Aus "Vorsicht Ente!", in: FR, 18.2.2009 (S. 36 f.)
Das Interessante ist: Die deutschsprachige Version von Wikipedia hat schon im Mai 2008 begonnen, eine kollektive Kontrollinstanz aufzubauen. Seitdem gibt es Aufpasser, die Artikel überprüfen und Schmierereien entfernen. ... Beiträge, in denen ihnen kein Vandalismus aufgefallen ist, werden mit einem gelben Auge gekennzeichnet. Das Siegel ist ein minimaler Qualitätsnachweis. Es signalisiert vor allem: Auf den ersten Blick ist mit diesem Text alles in Ordnung. Wenn das Sichter-Prinzip sich bewährt, könnte der nächste Schritt folgen. Dann würden die gesichteten Versionen inhaltlich geprüft. ...
Im Laufe der recht jungen Wikipedia-Geschichte zeigten verschiedene Untersuchungen, dass sowohl Brockhaus als auch Britannica nicht unbedingt besser sind als die Online-Enzyklopädie. Im führenden Wissenschaftsmagazin Nature erschien 2005 eine Studie, die bei Britannica-Artikeln im Durchschnitt drei und bei Wikipedia vier Fehler zählte - ein erstaunlich geringer Unterschied. Der Stern verglich den Netz-Auftritt von Brockhaus mit Wikipedia - und gab der selbstgemachten Enzyklopädie viel bessere Noten. Ihr großer Vorteil: Sie war fast immer aktueller. Allein bei der Verständlichkeit lag der Brockhaus vorn.

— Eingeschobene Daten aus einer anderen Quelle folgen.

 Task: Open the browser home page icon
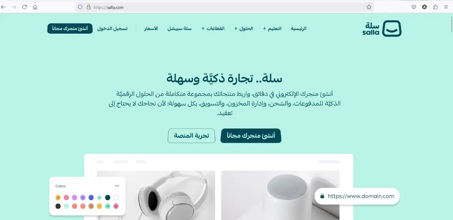[x=35, y=7]
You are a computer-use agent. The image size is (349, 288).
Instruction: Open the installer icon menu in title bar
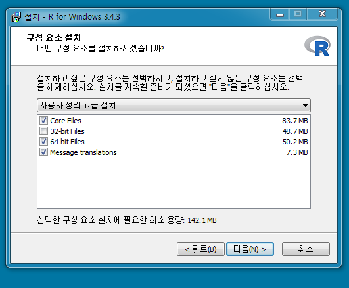tap(16, 17)
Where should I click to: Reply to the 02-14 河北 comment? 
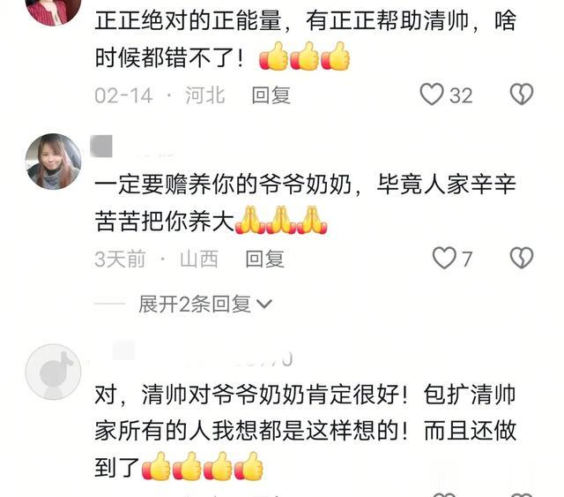point(271,95)
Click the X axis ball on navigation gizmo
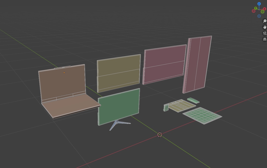This screenshot has width=267, height=168. click(x=264, y=9)
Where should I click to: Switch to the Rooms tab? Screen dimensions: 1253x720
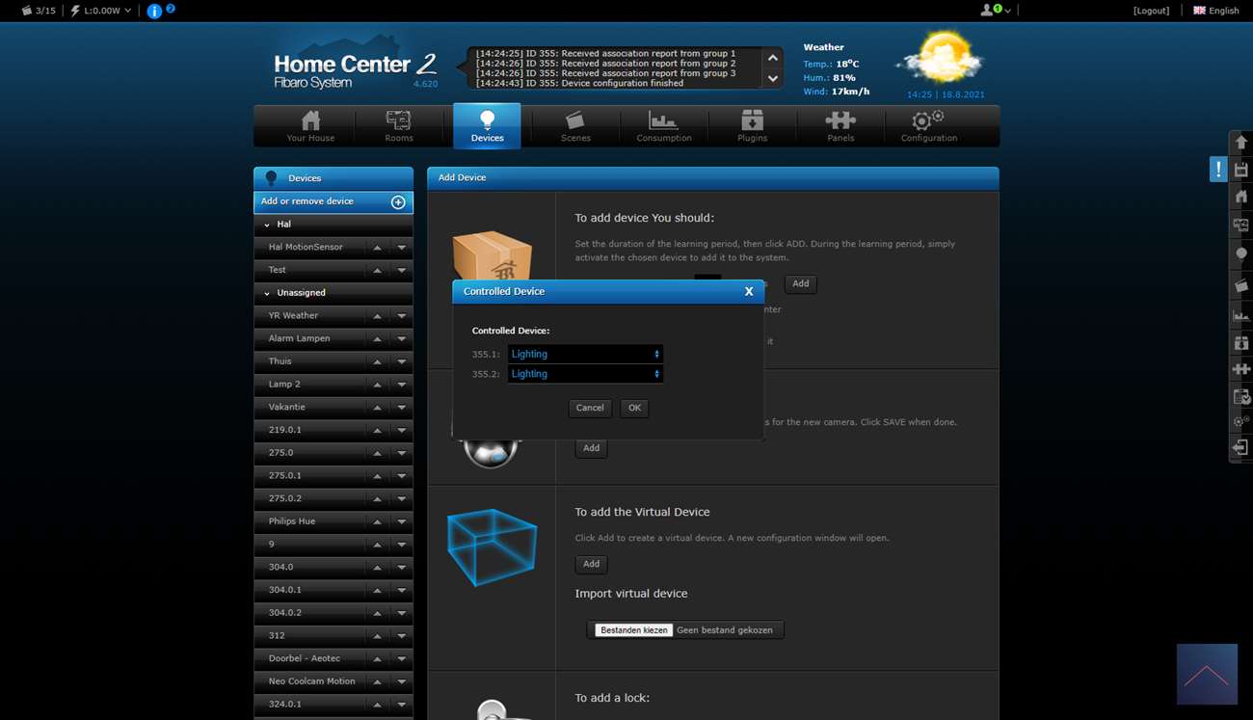pos(398,125)
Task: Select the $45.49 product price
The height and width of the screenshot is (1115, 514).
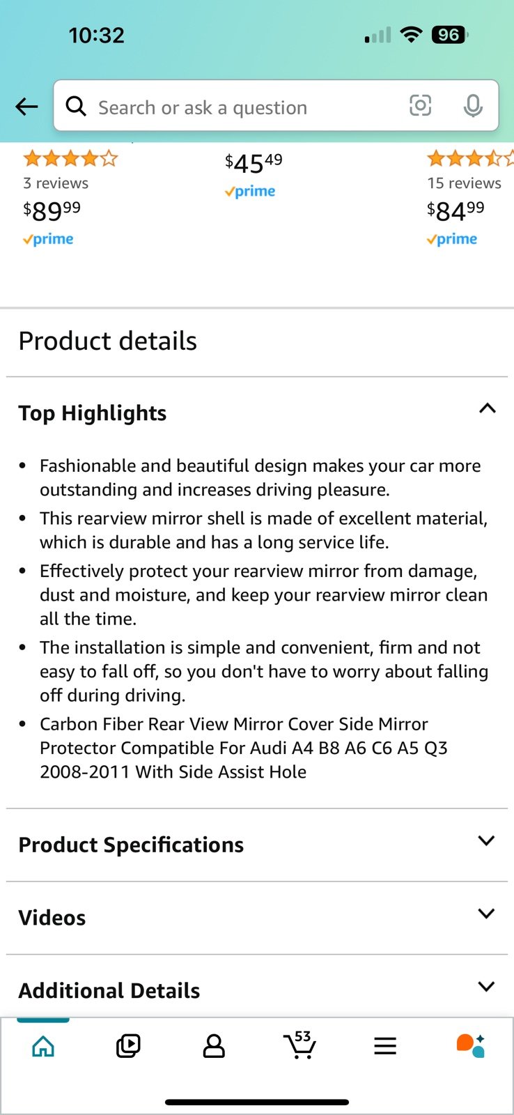Action: [x=254, y=163]
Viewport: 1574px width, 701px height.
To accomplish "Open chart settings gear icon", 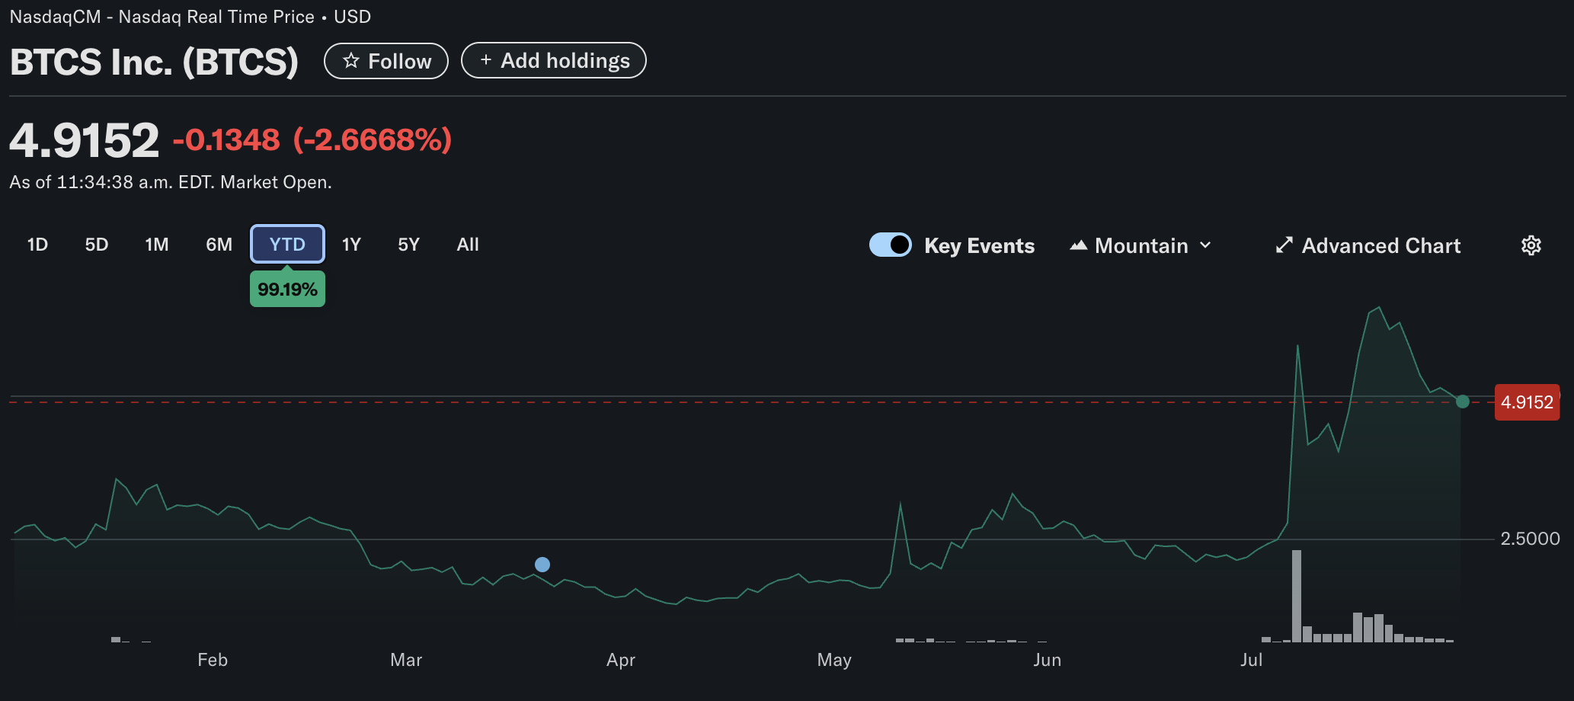I will [1531, 245].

Sehr schön brachte das die bildungsbürgerliche taz auf den Punkt: "Natürlich gibt es Probleme. Weil jeder mitmachen kann, wird auch viel Falsches in Wikipedia-Artikel hineingeschrieben" (taz, 8.1.2011, S. 1). Das ist das typischen Denkschema der Gutmenschen: Kontrolle macht alles gut. Die Mächtigen sind schlau, die vielen sind seltsamerweise dagegen mit Fehlern behaftet - woher dieser Unterschied kommt, wir nie geklärt. Es ist eine trübe Soße das Glaubens, dass Eliten das Gute wollen. So hatte die taz auch keinen Schimmer, welcher Kontrollwahn inzwischen Wikipedia auszeichnet: "Der Organismus Wikipedia zeigt, das es funktionieren kann. ... Die Chance, mitzumachen - das ist die große Errungenschaft der Wikipedia". Wahrscheinlich in in den Kreisen von taz-AutorInnen noch nie jemand bei Wikipedia zensiert worden. Die haben auch keine Bekannten, die im Knast sitzen - folglich finden sie die Strafjustiz auch gut und notwendig. Das immer gleiche Spiel des Glaubens an das Gute von oben.

Überraschung: Sogar der Zeit hinterher ...
Eigentlich dominieren bei WIkipedia die technisch-digitalen Bildungseliten. Das ist keine neutral-ideologische Gruppe, sondern Anhänger*innen der Idee, dass rationale Politik, Marktmechanismen und Expertise das Geschehen bestimmen sollen. Die Menschen werden in diesem Denken zu Nummern. In solchen Kreisen dominieren Bildungseliten, die aus eher sozial besser gestellter Herkunft stammen. Männer überwiegen. Erwartungsgemäß verteidigen sie geltende Normen und wissenschaftliche Wahrheit. Doch zeigen sich die selbsternannten Elitemänner auch als Wissenschaftschauvis: Wikipedia ist eine der letzten Domänen des männlichen Sprachstils.